Nature, wellbeing and literature have always been connected for me.


My childhood memories of discovering the natural world are entangled with the fictional worlds that I was also exploring: the landscapes of Wind in the Willows, The Famous Five and the enchanted forests of fairy tales. At the present moment, the relationship between nature and wellbeing, and creativity and wellbeing, are better understood and supported through an increasingly number of outdoor wellbeing centres and activities, and writing groups. As a literature scholar, I’ve been considering how to bring creativity, fiction, and imaginative worlds together with nature, to ask what can literature tell us about the connection between ecology and good mental health?

Connecting Ecology and Good Mental Health

My project, Culture of Nature and Wellbeing, explores how literature represents the affect nature has on mood, emotion, and the imagination. I’m interested in how writers describe the phenomenology—the moment by moment physical and psychological experience—of woodlands, moors or wild places, and also encounters with living nature in cities and suburbs. What I’ve discovered is that the nature-wellbeing relationship described in literature has a fascinating and long history: as long, in fact, as the modern history of ‘nature’ and psychology itself.

Ancient cultures connected health and restoration with sacred springs and groves, while early modern herbal healers looked to the garden as a site of healing. Trying to recreate a lost Eden, physicians believed that all ailments—including mental illnesses—had a botanical cure. In Classical and Renaissance theatre, forests and farmlands were seen as restorative spaces, but were also associated with rule breaking and revelry, as is so perfectly captured in Shakespeare’s A Midsummer Night’s Dream.

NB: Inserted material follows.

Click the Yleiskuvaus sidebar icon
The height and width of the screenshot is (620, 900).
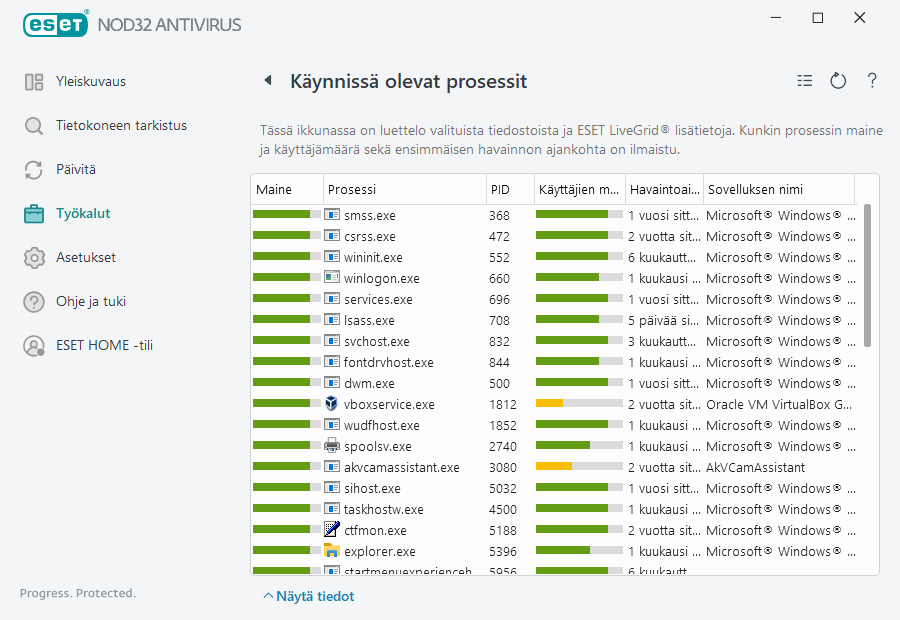click(34, 82)
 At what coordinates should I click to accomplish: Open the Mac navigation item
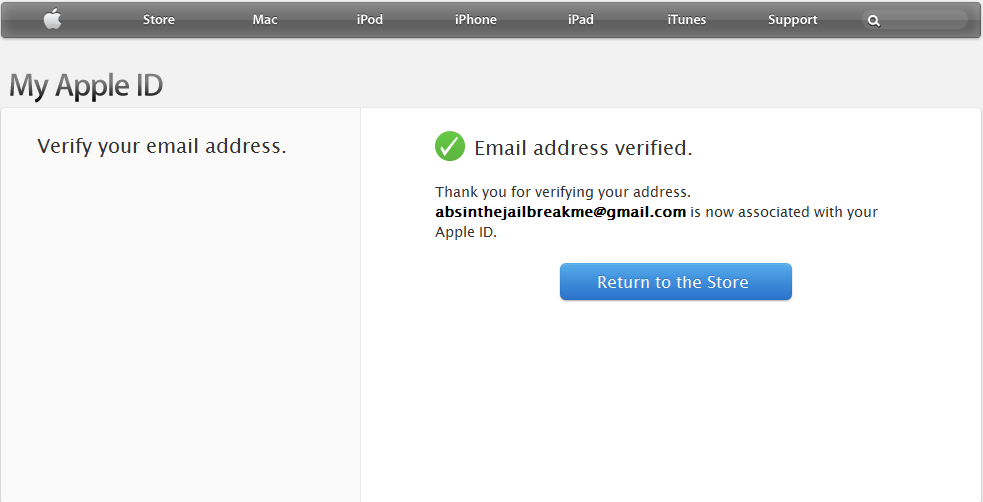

Gratitude, joy, loss: Exploring Our Relationship with Nature

At the close of the 18th century, a new generation of Romantic writers radically reimagined the relationship between people and nature. From them we inherit the sense of ‘Nature’ as educator, shaping the character, moods and imagination of childhood. In his autobiographical poem, The Prelude (1799/1850), William Wordsworth describes how:

‘thus from my first dawn
Of childhood didst thou intertwine for me
The passions that build up our human soul;
Not with the mean and vulgar works of man,
But with high objects, with enduring things –
With life and Nature, purifying thus
The elements of feeling and of thought.’

Romantic literature emerged at a moment of agricultural and industrial change, as the explosion of new manufacturing technologies forced mass migration from the countryside to expanding towns and cities. Poets like Wordsworth and Samuel Taylor Coleridge explored how industrialisation severed relationships with the land and brought about the destruction of rural places. Wordsworth’s poetry captures the feeling of claustrophobia and disconnection from nature in the city, ‘where I long had pined / A discontented sojourner’, and also the feeling of gratitude and joy experienced on his return to wild places (The Prelude).

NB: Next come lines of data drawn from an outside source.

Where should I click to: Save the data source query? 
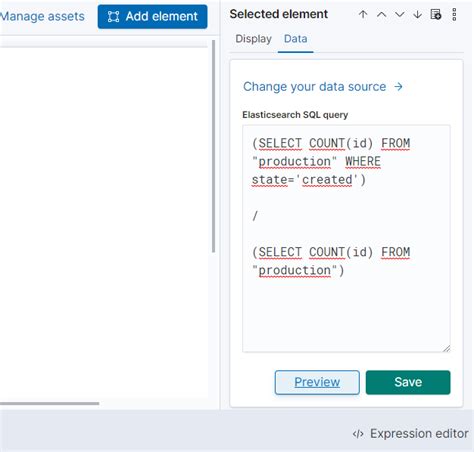click(408, 382)
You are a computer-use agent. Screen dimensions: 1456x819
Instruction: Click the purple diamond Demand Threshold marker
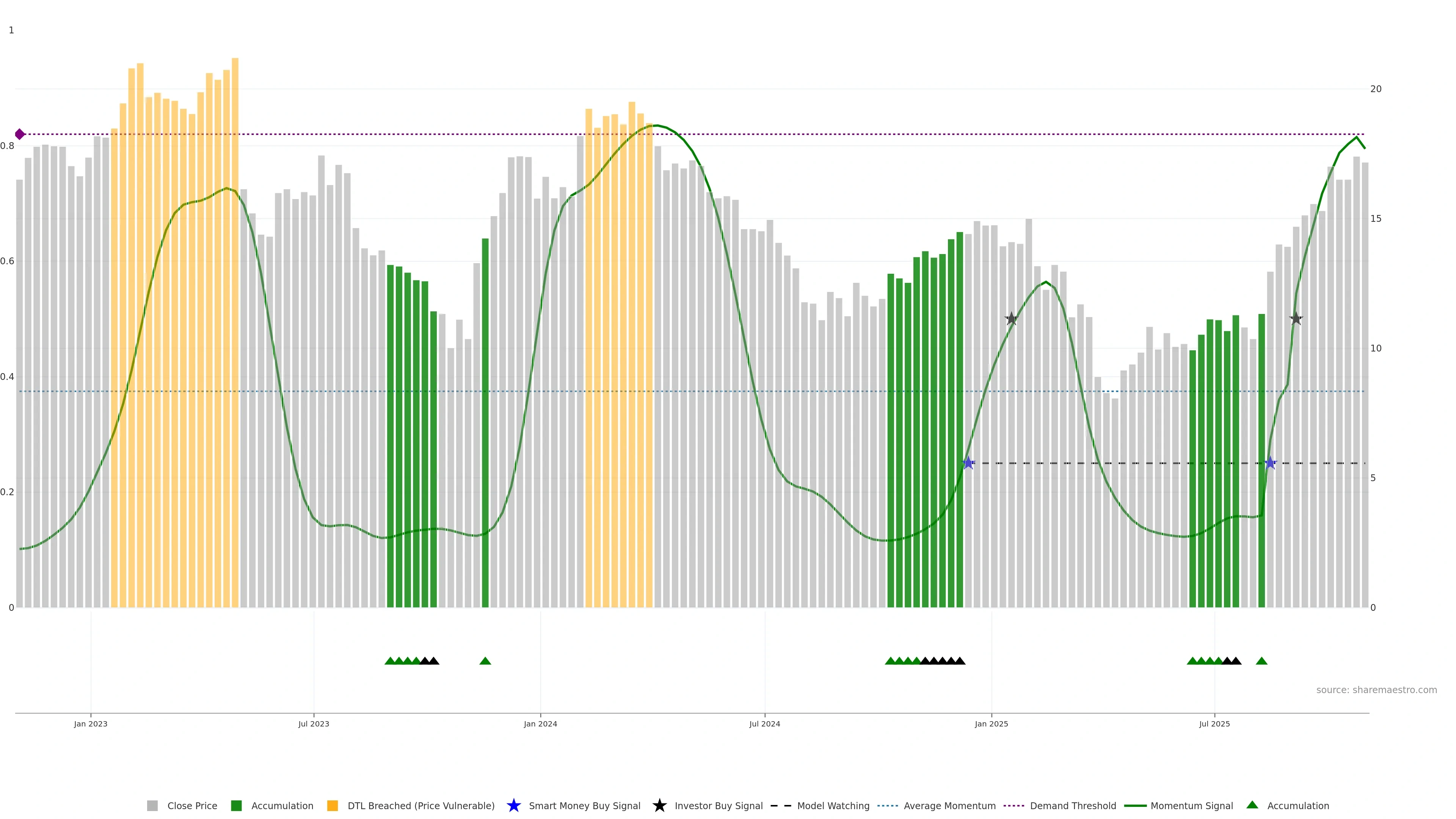(20, 134)
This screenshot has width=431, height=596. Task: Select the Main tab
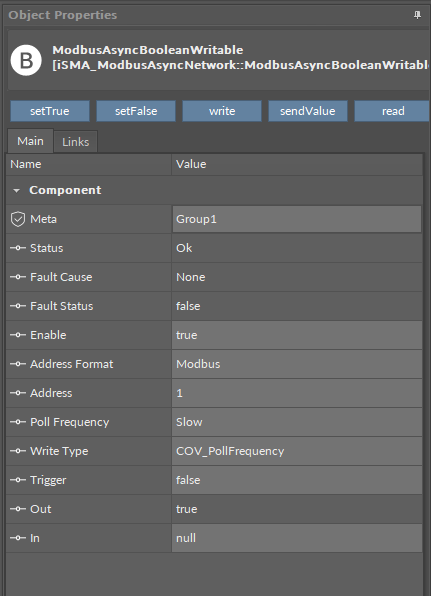point(30,141)
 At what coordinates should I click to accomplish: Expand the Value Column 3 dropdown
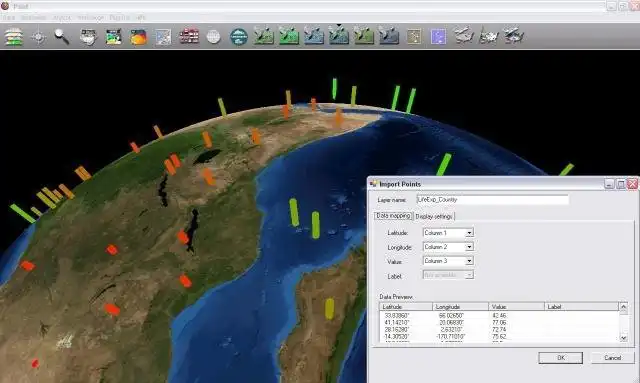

Of course, Wordsworth was a wealthy traveller, who could easily move between the city and the countryside. In Samuel Taylor Coleridge’s This Lime Tree Bower my Prison (1797), a different kind of relationship with nature is formed when the poet is ill. Trapped in the ‘prison’ of a little garden, on a bed placed under a tree, he still finds ‘Much that has sooth’d me’. His wandering attention focuses on ‘the shadow of the leaf and stem above’ and the ‘song’ of a bee moving from flower to flower. As wellbeing practitioners explore ways to make nature engagement accessible to people with disabilities or illnesses that restrict them from taking walks, much can be learnt from Coleridge’s early version of mindfulness practice, and his ability to ‘employ / Each faculty of sense and keep the heart / Awake to Love and Beauty!’

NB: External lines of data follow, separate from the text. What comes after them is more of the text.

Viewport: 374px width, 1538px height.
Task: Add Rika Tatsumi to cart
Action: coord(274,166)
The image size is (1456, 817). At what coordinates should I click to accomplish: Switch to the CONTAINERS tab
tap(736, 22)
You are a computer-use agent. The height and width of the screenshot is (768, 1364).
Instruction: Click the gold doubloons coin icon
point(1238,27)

Empowering Young People to (Re-)Connect with Nature

Literature gives us access to multiple worlds, and helps shape our relationship with our own. I have a strong sense that the love of nature that has inspired and revitalized me since childhood has been given depth and meaning by the books and poetry that I have also loved. However, studies suggest that children are now spending less time reading for pleasure, and less time out of doors, with particularly worrying rates of both nature engagement and literacy amongst lower income communities, including BAME children. This is set against a rise in mental health crisis amongst young people, which has seen an increase in recorded rates of depression and anxiety.

Projects like The Lost Words (2018)—a new dictionary of ‘nature’ words compiled from those cut from the Oxford Junior Dictionary in 2007—try to unite curiosity about language with a love of nature. It is a wonderful project, giving a sense of how much more can be done to engage young people in nature and environmental issues through language and culture. In the future of the Cultures of Nature and Wellbeing project, I’m hoping to work with writers and community leaders to help create resources that empower and engage young people.

Nature engagement and reading alone cannot solve a crisis in mental health and wellbeing connected to complex social factors and injustices. However, both reading and nature engagement provide opportunities for young people to step away from social pressures, to reflect on their place in the world, and to find inspiration and strength from both natural and creative worlds.